As happens every time there is conflict between Israel and the Palestinians, the Arab leaders, and especially Arab MKs, take sides in the starkest manner. The discourse in Israel’s Arab community is fiery and inflammatory. At a time when blood is being shed, anyone tuning in to Israeli media would think that all Arabs are Hanin Zoabi, an MK who gained notoriety for participating in the Mavi Marmara flotilla, or Jamal Zahalka—an MK from the radically anti-Zionist Balad Party. The average Israeli viewer would also think that the moderates among them are like Ayman Odeh: polite people who don't raise their voice, but who in that same friendly tone whitewash and cover up crimes and murders by their fellow Palestinians. “I can’t sit in my house in Carmel and tell the Palestinian people how to fight,” Odeh said recently. “I think that my people will choose how to fight, will choose its path.” With this comment, Odeh revealed his immoral position on murderous Palestinian violence.
One Voice
Despite the dominance of militants and jingoists, quite a few others are not afraid to express a different point of view.
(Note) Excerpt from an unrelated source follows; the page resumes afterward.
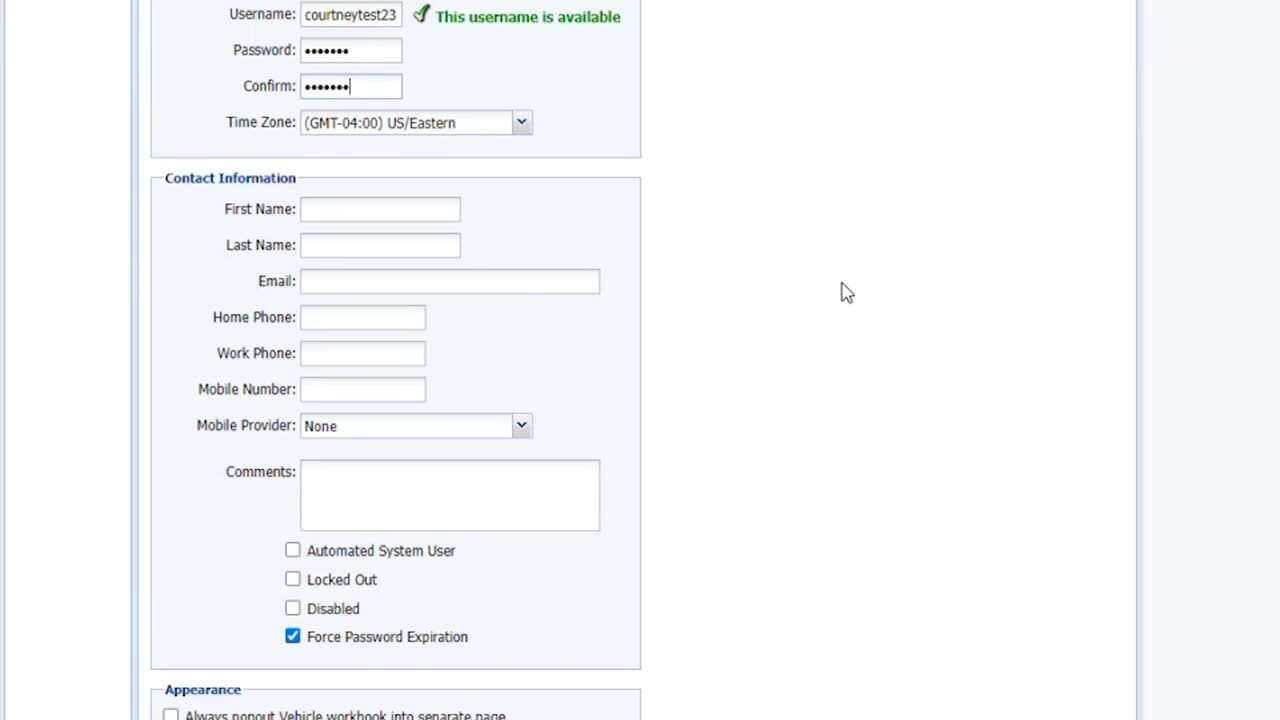The width and height of the screenshot is (1280, 720).
Task: Click the Email address field
Action: (x=449, y=281)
Nazareth mayor Ali Salam is perhaps the most aggressive of them all. His public hazing of the most unmistakable public representative of Israel’s Arabs reflects the cracks in Arab support for the Joint List. Salam's tirade was not just criticism of irresponsible behavior by Arab MKs; there are quite a few political interests, as well as previous hatred, between Salam and Odeh, a member of Hadash. However, Salam’s outburst in front of the television cameras shows that the Odeh-Zoabi-Zahalka axis does not represent all of Israel’s Arabs.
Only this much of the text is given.